Item-finding records
------
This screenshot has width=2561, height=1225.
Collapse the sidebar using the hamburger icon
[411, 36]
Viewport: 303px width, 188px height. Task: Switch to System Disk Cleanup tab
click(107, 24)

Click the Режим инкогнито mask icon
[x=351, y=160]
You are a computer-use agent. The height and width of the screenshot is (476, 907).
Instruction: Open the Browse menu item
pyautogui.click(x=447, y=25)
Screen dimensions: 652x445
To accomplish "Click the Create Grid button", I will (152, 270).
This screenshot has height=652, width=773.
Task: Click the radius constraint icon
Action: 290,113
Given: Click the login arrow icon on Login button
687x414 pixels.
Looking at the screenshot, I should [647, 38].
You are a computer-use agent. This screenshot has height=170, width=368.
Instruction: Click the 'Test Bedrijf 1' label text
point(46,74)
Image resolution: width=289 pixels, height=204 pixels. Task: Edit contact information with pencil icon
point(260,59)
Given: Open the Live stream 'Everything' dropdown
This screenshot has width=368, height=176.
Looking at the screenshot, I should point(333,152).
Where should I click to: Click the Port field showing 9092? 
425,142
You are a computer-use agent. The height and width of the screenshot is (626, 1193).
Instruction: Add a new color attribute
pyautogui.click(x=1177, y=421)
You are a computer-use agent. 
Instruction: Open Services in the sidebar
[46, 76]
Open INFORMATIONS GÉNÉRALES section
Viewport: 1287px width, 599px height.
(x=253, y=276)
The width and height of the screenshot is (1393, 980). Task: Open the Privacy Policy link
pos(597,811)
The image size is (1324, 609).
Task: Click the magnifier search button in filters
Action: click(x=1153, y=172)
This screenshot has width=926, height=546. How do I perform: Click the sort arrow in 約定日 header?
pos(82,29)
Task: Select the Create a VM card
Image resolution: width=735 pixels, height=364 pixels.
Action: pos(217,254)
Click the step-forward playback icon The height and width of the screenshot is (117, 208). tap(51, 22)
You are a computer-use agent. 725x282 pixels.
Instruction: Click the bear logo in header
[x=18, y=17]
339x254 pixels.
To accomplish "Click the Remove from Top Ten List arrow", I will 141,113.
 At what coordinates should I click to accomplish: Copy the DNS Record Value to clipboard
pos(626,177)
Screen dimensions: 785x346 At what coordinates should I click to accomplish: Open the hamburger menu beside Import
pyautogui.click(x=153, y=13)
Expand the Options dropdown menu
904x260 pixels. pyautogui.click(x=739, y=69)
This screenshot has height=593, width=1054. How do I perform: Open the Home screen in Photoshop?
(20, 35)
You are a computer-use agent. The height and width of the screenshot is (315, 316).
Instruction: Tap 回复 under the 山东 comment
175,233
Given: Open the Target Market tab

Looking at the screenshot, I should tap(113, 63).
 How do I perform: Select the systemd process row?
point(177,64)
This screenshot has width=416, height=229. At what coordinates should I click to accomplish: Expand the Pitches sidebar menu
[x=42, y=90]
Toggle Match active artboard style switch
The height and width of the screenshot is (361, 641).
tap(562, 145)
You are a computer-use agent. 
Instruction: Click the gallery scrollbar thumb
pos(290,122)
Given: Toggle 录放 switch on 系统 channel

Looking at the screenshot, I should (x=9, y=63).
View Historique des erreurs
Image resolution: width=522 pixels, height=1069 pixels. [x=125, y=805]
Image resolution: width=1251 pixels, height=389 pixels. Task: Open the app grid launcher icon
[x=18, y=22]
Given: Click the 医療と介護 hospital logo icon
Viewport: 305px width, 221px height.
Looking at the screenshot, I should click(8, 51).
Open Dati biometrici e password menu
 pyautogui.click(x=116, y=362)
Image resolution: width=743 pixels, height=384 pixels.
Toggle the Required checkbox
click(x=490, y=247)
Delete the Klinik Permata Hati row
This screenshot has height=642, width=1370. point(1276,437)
------
- **Given problem**: Format every line of the items above as a JSON list of strings, one string per line, and omit the blank lines.

- **Written answer**:
[
  "This screenshot has width=2561, height=1225.",
  "Collapse the sidebar using the hamburger icon",
  "[411, 36]",
  "Viewport: 303px width, 188px height. Task: Switch to System Disk Cleanup tab",
  "click(107, 24)",
  "Click the Режим инкогнито mask icon",
  "[x=351, y=160]",
  "You are a computer-use agent. The height and width of the screenshot is (476, 907).",
  "Instruction: Open the Browse menu item",
  "pyautogui.click(x=447, y=25)",
  "Screen dimensions: 652x445",
  "To accomplish \"Click the Create Grid button\", I will (152, 270).",
  "This screenshot has height=652, width=773.",
  "Task: Click the radius constraint icon",
  "Action: 290,113",
  "Given: Click the login arrow icon on Login button",
  "687x414 pixels.",
  "Looking at the screenshot, I should [647, 38].",
  "You are a computer-use agent. This screenshot has height=170, width=368.",
  "Instruction: Click the 'Test Bedrijf 1' label text",
  "point(46,74)",
  "Image resolution: width=289 pixels, height=204 pixels. Task: Edit contact information with pencil icon",
  "point(260,59)",
  "Given: Open the Live stream 'Everything' dropdown",
  "This screenshot has width=368, height=176.",
  "Looking at the screenshot, I should point(333,152).",
  "Where should I click to: Click the Port field showing 9092? ",
  "425,142",
  "You are a computer-use agent. The height and width of the screenshot is (626, 1193).",
  "Instruction: Add a new color attribute",
  "pyautogui.click(x=1177, y=421)",
  "You are a computer-use agent. ",
  "Instruction: Open Services in the sidebar",
  "[46, 76]",
  "Open INFORMATIONS GÉNÉRALES section",
  "Viewport: 1287px width, 599px height.",
  "(x=253, y=276)",
  "The width and height of the screenshot is (1393, 980). Task: Open the Privacy Policy link",
  "pos(597,811)",
  "The image size is (1324, 609).",
  "Task: Click the magnifier search button in filters",
  "Action: click(x=1153, y=172)",
  "This screenshot has width=926, height=546. How do I perform: Click the sort arrow in 約定日 header?",
  "pos(82,29)",
  "Task: Select the Create a VM card",
  "Image resolution: width=735 pixels, height=364 pixels.",
  "Action: pos(217,254)",
  "Click the step-forward playback icon The height and width of the screenshot is (117, 208). tap(51, 22)",
  "You are a computer-use agent. 725x282 pixels.",
  "Instruction: Click the bear logo in header",
  "[x=18, y=17]",
  "339x254 pixels.",
  "To accomplish \"Click the Remove from Top Ten List arrow\", I will 141,113.",
  " At what coordinates should I click to accomplish: Copy the DNS Record Value to clipboard",
  "pos(626,177)",
  "Screen dimensions: 785x346 At what coordinates should I click to accomplish: Open the hamburger menu beside Import",
  "pyautogui.click(x=153, y=13)",
  "Expand the Options dropdown menu",
  "904x260 pixels. pyautogui.click(x=739, y=69)",
  "This screenshot has height=593, width=1054. How do I perform: Open the Home screen in Photoshop?",
  "(20, 35)",
  "You are a computer-use agent. The height and width of the screenshot is (315, 316).",
  "Instruction: Tap 回复 under the 山东 comment",
  "175,233",
  "Given: Open the Target Market tab",
  "Looking at the screenshot, I should tap(113, 63).",
  " How do I perform: Select the systemd process row?",
  "point(177,64)",
  "This screenshot has width=416, height=229. At what coordinates should I click to accomplish: Expand the Pitches sidebar menu",
  "[x=42, y=90]",
  "Toggle Match active artboard style switch",
  "The height and width of the screenshot is (361, 641).",
  "tap(562, 145)",
  "You are a computer-use agent. ",
  "Instruction: Click the gallery scrollbar thumb",
  "pos(290,122)",
  "Given: Toggle 录放 switch on 系统 channel",
  "Looking at the screenshot, I should (x=9, y=63).",
  "View Historique des erreurs",
  "Image resolution: width=522 pixels, height=1069 pixels. [x=125, y=805]",
  "Image resolution: width=1251 pixels, height=389 pixels. Task: Open the app grid launcher icon",
  "[x=18, y=22]",
  "Given: Click the 医療と介護 hospital logo icon",
  "Viewport: 305px width, 221px height.",
  "Looking at the screenshot, I should click(8, 51).",
  "Open Dati biometrici e password menu",
  " pyautogui.click(x=116, y=362)",
  "Image resolution: width=743 pixels, height=384 pixels.",
  "Toggle the Required checkbox",
  "click(x=490, y=247)",
  "Delete the Klinik Permata Hati row",
  "This screenshot has height=642, width=1370. point(1276,437)"
]